Con elementos del vodevil, del burlesque y del payaso circense, esta Petrushka es bella y poética y, sin embargo, parece avejentada. Es conservadora como el cuento infantil; su lenguaje no termina de despegarse del clásico. Claro que su coreógrafo se ha formado principalmente en el campo de la danza clásica: comenzó su carrera como bailarín en 1985 en el Ballet Nacional de Finlandia, al cual perteneció hasta 1992; entonces decidió acercarse al contemporáneo, para formar su compañía en 1996. Pero, entonces, teniendo en cuenta su origen, no se entiende la elección que ha hecho de los bailarines, porque al menos dos de ellos –la chica y el moro– parecen tener poca formación clásica, lo cual se nota especialmente del torso para abajo, en los arabesques, en los attitudes, en los saltos y levantadas.
En el segundo acto, fue el mismo Saarinen quien protagonizó Hunt, su versión de La consagración..., una obra que desde la primera interpretación de Vaslav Nijinsky en 1913 abrió aguas en el mundo de la danza, replanteó parámetros e inspiró a muchísimos sucesores que revisitaron un sinfín de veces la pieza (en Argentina, Oscar Araiz y Mauricio Wainrot crearon sus propias versiones). Aquí Saarinen utiliza una estrategia similar a la de su Petrushka: busca distanciarse del original –en este caso incorpora la tecnología, con proyecciones y efectos estroboscópicos, y también elementos de la danza butoh–, pero sin embargo conserva su espíritu, su intención primigenia. Saarinen aparece como un bailarín poseído por la música, desgarrado, envuelto en furor y locura, evocando al Nijinsky imparable y demente. Igualmente lírico, sus poses recuerdan a una postal de otros tiempos. Una nube aparece sobre Saarinen y sobre ella se proyectan imágenes indefinibles. Luego la nube desciende para convertirse en una falda, inspirada en un vestido de boda tradicional japonés, y el intérprete se la coloca. El torso desnudo y la pollera blanca sirven de pantalla para múltiples y veloces proyecciones. La obra con reminiscencias de otras épocas de golpe se convierte en un ejemplar del siglo XXI, de esos que cruzan danza y tecnología y que abundaron en las dos ediciones anteriores del FIBA.

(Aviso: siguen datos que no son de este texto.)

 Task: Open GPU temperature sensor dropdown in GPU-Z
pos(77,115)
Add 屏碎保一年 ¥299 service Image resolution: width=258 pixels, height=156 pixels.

Con el recurso tecnológico sucede algo curioso: Saarinen despliega brutalmente su locura y su malestar con el cuerpo, pero cuando la música lo vuelve todo más intenso, cuando llega a su clímax, el intérprete se detiene, se vuelve inmóvil, abandona la danza y se convierte en pantalla. Todo el furor deja de habitar su cuerpo para expresarse en imágenes. La Velada con Stravinsky deja un sabor semiamargo. La tecnología irrumpe en la escena y aporta efectismo, como en un show de fuegos artificiales. Como si con ella Saarinen ratificara que ésta es una obra contemporánea, cuando sin usarla podría haber sido un cálido aunque un poco oxidado homenaje a los ballets rusos. Aún así, el público del FIBA fue benevolente y aplaudió con soltura, aunque, a decir verdad, para ese momento ya no todas las butacas estaban ocupadas.